The Kingdom and the Way



Propers: The Eighth Sunday after Pentecost (Lectionary 17), A.D. 2020 A

Homily:

Lord, we pray for the preacher, for You know his sins are great.

Grace, mercy and peace to you from God our Father and from our Lord and Savior Jesus Christ. Amen.

What is the Kingdom of Heaven like? It is like the mighty empires of ancient and modern times? Or is it more like the Way of Jesus—small, disheveled, largely unwanted, yet somehow overcoming even death itself?

We know what we want the Kingdom to be like, generally speaking. We want it to say great things and do great things and build great things. We want it to be strong and wealthy and influential and respected. In other words, power. When we look for the Kingdom, we look for its power.

This is nothing new. You can see it in every age, every place: in gaudy crystal cathedrals; in the fighting bishops of medieval times; even in the Israel of Jesus’ own day. In the time of the Gospels, Israel had been conquered by Rome, the latest and greatest in a succession of world-sprawling empires which had run roughshod over God’s people for the preceding several centuries.

Rome was strong, ruthless, inventive, and civilized. They cared about money and control, about peace through the sword. Indeed, their role in the Middle East 2000 years ago eerily presages our own. And ancient Israel was having none of it. You know how religious fanatics are in the Fertile Crescent. They didn’t have the technology, but they surely had the zeal. And for them the Kingdom of God was at hand, just as the prophets had promised from of old.

And that Kingdom, by God, would look like an army, like the Maccabees, a band of faithful followers who would drive out the pagan Romans by fire and sword, reinstituting the kingdom and the empire of David, a new, old, pure theocracy. And when the fires cooled, and the blood dried, and the incense wafted up once again—then at last we would have peace, over the bones of everyone who got in the way.

This is why they wanted a warrior messiah, why we still do today. We are inheritors both of Israel and Rome. We believe in the myth of redemptive violence, of peace through power, of necessary sacrifice and acceptable collateral damage.

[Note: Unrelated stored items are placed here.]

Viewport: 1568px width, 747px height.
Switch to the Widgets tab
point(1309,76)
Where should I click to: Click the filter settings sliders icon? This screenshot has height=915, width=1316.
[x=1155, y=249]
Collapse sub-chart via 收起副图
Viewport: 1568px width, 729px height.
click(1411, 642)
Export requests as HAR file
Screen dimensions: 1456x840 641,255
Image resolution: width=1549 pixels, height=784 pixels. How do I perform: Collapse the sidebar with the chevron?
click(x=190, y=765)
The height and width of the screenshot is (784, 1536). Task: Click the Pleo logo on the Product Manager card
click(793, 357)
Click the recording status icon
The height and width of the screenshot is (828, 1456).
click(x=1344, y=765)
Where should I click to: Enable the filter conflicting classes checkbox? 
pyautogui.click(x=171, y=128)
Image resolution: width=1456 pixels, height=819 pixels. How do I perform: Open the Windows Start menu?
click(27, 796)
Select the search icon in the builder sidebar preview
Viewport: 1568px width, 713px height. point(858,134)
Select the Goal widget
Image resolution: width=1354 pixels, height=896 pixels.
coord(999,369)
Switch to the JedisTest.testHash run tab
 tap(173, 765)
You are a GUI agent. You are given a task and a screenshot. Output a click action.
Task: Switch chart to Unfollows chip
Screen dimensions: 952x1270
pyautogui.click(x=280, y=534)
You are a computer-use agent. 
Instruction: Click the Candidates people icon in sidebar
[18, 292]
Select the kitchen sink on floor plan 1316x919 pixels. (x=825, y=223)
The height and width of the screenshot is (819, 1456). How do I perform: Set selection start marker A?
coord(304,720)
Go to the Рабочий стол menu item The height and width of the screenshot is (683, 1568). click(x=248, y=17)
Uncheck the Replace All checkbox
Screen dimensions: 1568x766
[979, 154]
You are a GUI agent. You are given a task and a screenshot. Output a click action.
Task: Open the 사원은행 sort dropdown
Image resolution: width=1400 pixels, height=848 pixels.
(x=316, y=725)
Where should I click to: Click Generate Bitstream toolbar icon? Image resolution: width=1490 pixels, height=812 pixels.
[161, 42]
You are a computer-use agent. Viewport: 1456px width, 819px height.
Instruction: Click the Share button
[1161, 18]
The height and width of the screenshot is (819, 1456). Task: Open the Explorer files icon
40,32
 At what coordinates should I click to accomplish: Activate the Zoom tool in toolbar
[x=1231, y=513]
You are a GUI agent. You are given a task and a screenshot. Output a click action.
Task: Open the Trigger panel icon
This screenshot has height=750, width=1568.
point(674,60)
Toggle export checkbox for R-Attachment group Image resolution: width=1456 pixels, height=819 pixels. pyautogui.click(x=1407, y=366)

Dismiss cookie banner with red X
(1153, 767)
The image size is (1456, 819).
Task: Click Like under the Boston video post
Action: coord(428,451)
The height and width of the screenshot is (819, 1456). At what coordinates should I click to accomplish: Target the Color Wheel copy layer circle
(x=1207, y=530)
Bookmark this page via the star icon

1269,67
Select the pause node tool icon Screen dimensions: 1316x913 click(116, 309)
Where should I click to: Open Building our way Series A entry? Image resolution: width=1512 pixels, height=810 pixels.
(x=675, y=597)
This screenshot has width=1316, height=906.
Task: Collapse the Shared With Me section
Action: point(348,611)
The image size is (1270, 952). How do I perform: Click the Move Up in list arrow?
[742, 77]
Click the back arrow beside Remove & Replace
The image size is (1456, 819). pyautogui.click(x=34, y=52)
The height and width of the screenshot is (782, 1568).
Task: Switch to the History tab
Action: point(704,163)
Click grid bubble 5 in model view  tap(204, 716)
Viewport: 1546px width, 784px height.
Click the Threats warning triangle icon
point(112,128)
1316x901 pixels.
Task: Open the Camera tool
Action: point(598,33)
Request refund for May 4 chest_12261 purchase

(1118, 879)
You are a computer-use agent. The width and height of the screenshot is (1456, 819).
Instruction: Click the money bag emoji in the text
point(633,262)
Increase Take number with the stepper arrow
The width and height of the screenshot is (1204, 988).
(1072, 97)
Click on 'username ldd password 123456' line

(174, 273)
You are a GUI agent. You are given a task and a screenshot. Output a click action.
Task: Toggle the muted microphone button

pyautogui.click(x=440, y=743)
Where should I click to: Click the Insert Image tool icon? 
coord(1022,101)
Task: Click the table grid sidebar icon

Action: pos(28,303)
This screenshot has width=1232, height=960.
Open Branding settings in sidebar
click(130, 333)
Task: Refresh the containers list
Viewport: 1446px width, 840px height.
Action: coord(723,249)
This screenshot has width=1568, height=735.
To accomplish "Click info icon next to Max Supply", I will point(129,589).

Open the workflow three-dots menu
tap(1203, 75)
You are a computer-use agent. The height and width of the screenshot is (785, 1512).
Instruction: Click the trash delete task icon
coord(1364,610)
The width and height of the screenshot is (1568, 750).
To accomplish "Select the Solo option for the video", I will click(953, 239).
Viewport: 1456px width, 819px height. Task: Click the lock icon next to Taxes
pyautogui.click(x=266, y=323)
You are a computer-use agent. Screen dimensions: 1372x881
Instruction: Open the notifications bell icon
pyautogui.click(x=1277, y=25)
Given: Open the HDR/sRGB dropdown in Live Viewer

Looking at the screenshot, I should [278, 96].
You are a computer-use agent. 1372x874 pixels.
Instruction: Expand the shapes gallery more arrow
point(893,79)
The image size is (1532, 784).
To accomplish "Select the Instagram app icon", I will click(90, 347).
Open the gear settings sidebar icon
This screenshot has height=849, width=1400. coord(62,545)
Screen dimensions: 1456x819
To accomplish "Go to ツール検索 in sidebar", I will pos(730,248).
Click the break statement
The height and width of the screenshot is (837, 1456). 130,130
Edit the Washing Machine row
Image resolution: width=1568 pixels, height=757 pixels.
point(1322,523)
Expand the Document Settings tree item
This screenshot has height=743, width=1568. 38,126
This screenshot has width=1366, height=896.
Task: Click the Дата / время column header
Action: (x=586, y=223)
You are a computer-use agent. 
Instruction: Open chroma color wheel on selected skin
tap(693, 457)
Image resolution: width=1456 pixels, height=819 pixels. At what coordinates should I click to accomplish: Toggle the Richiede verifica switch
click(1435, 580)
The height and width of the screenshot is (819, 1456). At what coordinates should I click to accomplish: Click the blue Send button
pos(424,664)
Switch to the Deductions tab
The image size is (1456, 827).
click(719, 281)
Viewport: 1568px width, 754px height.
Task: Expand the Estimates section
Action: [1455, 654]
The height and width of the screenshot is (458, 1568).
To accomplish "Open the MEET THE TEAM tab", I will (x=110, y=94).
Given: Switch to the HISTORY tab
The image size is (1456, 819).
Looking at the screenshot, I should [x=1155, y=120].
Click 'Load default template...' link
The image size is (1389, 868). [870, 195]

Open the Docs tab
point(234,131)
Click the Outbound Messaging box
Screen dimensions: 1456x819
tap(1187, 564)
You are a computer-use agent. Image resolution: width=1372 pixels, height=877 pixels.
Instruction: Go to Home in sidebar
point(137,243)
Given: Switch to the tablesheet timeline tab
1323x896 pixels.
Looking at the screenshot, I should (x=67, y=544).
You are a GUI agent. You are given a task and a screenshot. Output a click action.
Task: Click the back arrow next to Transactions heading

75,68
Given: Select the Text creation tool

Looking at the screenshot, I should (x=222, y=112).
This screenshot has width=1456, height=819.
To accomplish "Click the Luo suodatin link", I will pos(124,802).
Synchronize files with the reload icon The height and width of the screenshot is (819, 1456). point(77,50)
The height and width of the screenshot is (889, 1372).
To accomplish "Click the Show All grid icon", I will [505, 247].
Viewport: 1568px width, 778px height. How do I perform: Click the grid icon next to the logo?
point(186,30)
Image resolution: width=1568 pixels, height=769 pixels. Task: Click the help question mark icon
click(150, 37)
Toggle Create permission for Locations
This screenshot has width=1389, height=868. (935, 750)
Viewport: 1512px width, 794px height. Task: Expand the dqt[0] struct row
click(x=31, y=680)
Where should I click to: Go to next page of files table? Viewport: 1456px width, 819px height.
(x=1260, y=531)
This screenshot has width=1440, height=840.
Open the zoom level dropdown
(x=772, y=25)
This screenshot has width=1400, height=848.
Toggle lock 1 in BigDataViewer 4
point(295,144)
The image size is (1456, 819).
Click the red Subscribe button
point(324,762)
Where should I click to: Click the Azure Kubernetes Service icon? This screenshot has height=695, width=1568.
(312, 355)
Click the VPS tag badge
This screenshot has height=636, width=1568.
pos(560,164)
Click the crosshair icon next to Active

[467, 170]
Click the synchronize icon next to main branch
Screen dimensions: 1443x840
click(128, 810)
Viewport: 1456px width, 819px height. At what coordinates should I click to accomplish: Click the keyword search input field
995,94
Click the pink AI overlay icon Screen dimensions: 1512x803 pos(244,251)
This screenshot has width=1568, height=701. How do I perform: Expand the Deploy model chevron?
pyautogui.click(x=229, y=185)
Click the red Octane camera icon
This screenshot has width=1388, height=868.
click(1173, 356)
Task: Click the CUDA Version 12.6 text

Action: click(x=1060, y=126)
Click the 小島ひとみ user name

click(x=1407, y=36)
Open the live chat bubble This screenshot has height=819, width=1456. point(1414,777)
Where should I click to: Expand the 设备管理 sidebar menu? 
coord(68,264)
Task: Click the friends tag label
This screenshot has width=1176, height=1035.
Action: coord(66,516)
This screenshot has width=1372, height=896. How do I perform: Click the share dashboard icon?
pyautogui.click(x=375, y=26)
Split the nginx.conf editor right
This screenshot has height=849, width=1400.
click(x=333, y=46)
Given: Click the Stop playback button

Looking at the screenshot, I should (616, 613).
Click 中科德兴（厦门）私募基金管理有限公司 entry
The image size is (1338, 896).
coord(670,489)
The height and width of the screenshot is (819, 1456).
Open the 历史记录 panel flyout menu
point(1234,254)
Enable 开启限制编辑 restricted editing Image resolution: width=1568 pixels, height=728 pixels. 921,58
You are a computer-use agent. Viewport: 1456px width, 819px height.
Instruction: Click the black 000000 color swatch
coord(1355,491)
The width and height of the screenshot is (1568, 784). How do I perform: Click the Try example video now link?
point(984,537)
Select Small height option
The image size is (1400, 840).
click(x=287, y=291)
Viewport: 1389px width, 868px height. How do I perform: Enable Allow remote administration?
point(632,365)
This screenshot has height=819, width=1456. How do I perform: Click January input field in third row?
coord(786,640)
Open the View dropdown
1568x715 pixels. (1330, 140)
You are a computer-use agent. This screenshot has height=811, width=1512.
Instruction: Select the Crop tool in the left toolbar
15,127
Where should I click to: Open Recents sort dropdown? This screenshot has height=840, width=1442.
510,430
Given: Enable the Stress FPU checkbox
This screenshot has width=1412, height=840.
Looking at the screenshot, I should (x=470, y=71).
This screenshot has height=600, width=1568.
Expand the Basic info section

And this is also why we killed Christ. Judas handed Him over to try to force His hand, to make Him fight, make Him be the warrior whom we all wanted God to be. And the bureaucracy of Rome calmly, methodically, mercilessly murdered Him out of political and economic expedience—to nip another would-be messiah in the bud.

But the Way of Jesus Christ is not the way of empire. And the Kingdom of Heaven He brings down to earth is not the militant faith we so readily prefer, with our strong-man fantasies and our cult of sacrificial youth. Rather, the Kingdom of Heaven is beyond anything that we could imagine, anything that words could describe. And when attempting to speak of something beyond words—well, it seems that we have to use rather a lot of words.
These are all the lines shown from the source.